● Teks Sumber
-----

Untuk mewujudkan kondisi tersebut diatas maka perlu dipertimbangkan bahwa wilayah pesisir dan laut memiliki potensi yang sangat besar dimana terbuka peluang yang besar pula untuk memanfaatkannya, akan tetapi kendala terbesar bagi pemanfaatan potensi dan peluang tersebut terletak pada kemampuan domestik, serta tatanan kelembagaan yang tersedia. Oleh kerana itu peluang tersebut harus dimanfaatakan seoptimal mungkin oleh para pelaku usaha demi kepentingan pembangunan masyarakat seluas-luasnya. Perlu disadari pula bahwa peran pemerintah dalam hal ini bahwa peran pemerintah dalam pemanfaatan sumberdaya tersebut hanya terbatas sebagai fasilitator, dinamisator dan regulator. Oleh karena itu pemerintah harus memberikan dukungan dan kesempatan seluas-luasnya pada setiap kelompok masyarakat.
Dengan memperhatikan potensi sumberdaya alam, prospek perkembangan usaha, sarana dan prasarana serta kondisi sosial-ekonomi masyarakat nelayan di Kawasan Sentra Produksi (KSP) Perikanan Laut Pantai Selatan Jawa Timur, khususnya Kabupaten Malang serta dengan mempertimbangkan visi pembangunan kelautan dan perikanan Nasional, maka dipandang perlu untuk melakukan studi terapan (action research).


1.2. Perumusan Masalah
Berdasarkan uraian di atas maka dapat dirumuskan beberapa permasalahan pokok sebagai berikut:
a.    Bagaimana potensi dan permasalahan yang dihadapi oleh komunitas nelayan di KSP Perikanan Laut di Pantai Selatan Kabupaten Malang.

-----

● Blok Data
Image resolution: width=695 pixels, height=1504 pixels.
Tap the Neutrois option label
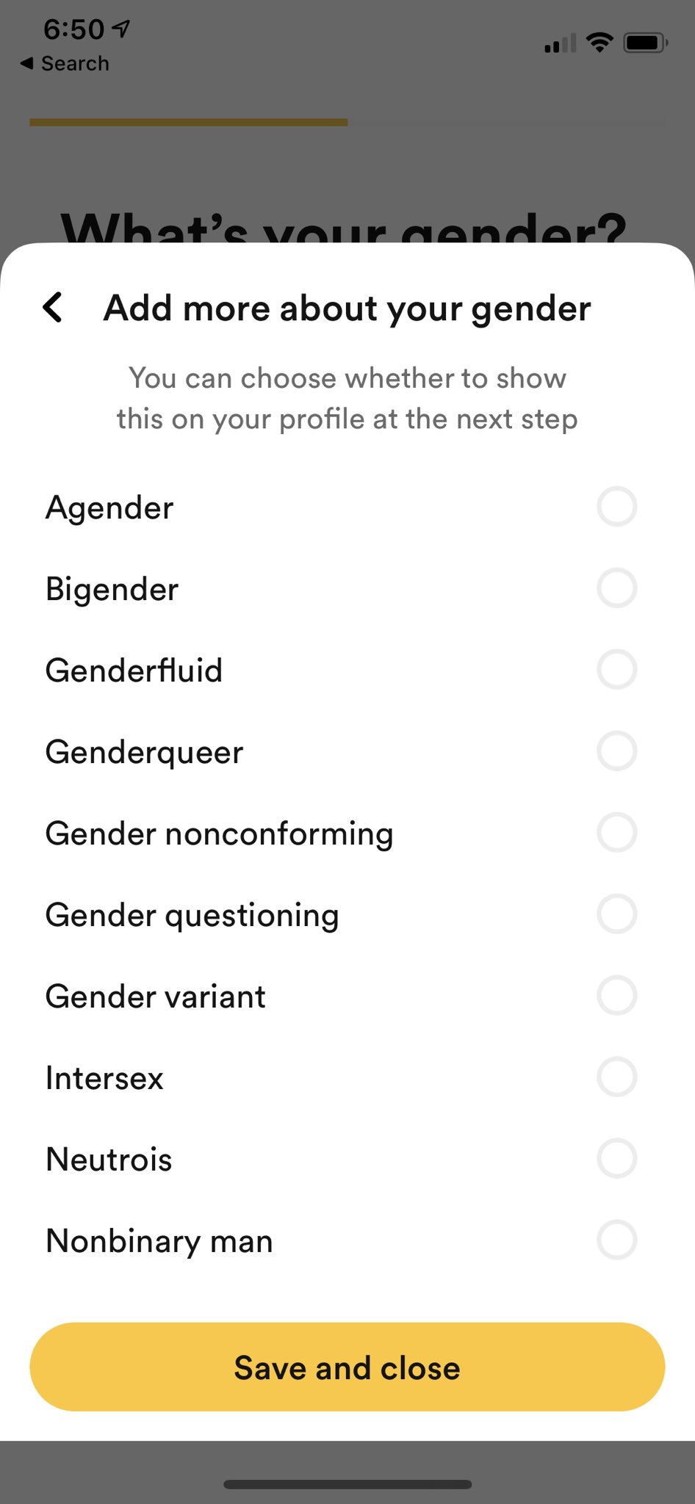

-----

● Tugas Latihan 1
Ganti "pemerintah" dengan "negara" pada bagian teks sumber tentang wilayah pesisir, mulai dari "Untuk mewujudkan kondisi" dan berlanjut hingga "setiap kelompok masyarakat.", lalu tuliskan kembali bagian tersebut.
● Tugas Latihan 2
Menurut teks sumber tentang wilayah pesisir, di mana letak kendala terbesar bagi pemanfaatan potensi dan peluang wilayah pesisir dan laut?

● Keluaran 1
Untuk mewujudkan kondisi tersebut diatas maka perlu dipertimbangkan bahwa wilayah pesisir dan laut memiliki potensi yang sangat besar dimana terbuka peluang yang besar pula untuk memanfaatkannya, akan tetapi kendala terbesar bagi pemanfaatan potensi dan peluang tersebut terletak pada kemampuan domestik, serta tatanan kelembagaan yang tersedia. Oleh kerana itu peluang tersebut harus dimanfaatakan seoptimal mungkin oleh para pelaku usaha demi kepentingan pembangunan masyarakat seluas-luasnya. Perlu disadari pula bahwa peran negara dalam hal ini bahwa peran negara dalam pemanfaatan sumberdaya tersebut hanya terbatas sebagai fasilitator, dinamisator dan regulator. Oleh karena itu negara harus memberikan dukungan dan kesempatan seluas-luasnya pada setiap kelompok masyarakat.

● Keluaran 2
Kendala terbesar terletak pada kemampuan domestik serta tatanan kelembagaan yang tersedia.